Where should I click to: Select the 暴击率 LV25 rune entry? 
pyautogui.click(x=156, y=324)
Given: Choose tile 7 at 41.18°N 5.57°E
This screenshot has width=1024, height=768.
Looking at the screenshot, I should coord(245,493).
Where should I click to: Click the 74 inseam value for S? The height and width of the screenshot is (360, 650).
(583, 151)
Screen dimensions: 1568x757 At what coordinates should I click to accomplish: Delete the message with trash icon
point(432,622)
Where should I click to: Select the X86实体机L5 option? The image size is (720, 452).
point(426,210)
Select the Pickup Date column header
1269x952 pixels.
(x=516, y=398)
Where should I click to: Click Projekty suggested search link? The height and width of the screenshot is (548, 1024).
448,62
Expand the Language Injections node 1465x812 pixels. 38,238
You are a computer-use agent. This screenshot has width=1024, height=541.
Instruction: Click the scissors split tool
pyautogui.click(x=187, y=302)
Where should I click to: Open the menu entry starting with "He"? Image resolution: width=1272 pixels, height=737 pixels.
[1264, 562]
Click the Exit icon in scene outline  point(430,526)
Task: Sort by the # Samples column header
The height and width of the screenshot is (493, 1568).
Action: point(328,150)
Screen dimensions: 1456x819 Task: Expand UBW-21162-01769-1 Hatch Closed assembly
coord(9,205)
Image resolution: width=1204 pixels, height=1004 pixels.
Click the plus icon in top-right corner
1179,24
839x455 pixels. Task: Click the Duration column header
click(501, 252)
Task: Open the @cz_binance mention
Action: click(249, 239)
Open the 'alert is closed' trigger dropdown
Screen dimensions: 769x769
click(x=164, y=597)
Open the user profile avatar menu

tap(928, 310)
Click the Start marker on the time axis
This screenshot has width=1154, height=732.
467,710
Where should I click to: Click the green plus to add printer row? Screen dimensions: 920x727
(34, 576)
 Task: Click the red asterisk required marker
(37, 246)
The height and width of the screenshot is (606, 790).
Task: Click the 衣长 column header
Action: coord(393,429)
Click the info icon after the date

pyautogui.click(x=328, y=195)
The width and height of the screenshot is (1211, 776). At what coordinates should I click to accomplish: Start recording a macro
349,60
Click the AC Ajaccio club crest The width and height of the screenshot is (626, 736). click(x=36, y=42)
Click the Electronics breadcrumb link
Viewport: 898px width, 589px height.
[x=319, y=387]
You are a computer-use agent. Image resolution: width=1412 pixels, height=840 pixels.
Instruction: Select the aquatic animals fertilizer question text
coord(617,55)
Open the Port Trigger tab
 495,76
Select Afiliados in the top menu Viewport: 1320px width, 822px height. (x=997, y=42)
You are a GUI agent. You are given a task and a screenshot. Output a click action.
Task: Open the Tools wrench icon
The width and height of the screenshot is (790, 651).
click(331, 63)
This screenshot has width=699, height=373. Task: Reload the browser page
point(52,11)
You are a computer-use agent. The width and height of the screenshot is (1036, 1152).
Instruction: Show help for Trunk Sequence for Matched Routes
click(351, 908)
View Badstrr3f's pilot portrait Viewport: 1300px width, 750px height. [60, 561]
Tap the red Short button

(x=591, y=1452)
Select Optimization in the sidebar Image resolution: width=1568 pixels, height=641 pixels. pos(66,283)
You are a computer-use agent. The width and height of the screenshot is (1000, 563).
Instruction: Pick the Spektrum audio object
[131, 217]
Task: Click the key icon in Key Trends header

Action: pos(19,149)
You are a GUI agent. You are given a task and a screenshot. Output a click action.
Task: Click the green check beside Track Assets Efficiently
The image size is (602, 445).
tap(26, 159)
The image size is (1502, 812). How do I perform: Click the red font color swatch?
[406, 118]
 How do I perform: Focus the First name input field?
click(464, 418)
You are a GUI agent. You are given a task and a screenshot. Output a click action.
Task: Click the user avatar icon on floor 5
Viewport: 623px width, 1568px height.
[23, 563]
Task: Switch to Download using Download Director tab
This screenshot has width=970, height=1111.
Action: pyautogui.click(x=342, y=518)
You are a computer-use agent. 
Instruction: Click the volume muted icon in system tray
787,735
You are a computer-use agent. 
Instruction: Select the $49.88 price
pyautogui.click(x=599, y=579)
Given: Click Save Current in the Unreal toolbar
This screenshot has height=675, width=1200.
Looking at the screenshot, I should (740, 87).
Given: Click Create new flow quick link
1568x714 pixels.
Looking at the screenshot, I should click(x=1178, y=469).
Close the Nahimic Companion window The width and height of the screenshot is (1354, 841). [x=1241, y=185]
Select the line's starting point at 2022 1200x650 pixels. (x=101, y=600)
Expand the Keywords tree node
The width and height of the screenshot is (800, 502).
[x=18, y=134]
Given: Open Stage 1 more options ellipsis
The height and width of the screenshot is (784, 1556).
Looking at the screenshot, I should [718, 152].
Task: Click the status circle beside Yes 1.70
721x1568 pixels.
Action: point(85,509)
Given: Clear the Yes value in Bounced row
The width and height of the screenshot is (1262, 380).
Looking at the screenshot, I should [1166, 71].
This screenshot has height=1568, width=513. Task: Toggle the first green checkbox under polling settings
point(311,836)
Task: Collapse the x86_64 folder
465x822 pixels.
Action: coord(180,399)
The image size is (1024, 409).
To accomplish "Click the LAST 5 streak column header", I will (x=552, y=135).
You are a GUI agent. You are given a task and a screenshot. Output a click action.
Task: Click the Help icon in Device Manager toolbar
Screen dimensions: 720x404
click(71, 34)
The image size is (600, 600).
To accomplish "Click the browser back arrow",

────────

**EXERCISE DETAILS:**
Filter the listing so that only lines holding the word "beside" remain, and copy those lines.

**ANSWER SECTION:**
Task: Click the green check beside Track Assets Efficiently
Task: Click the status circle beside Yes 1.70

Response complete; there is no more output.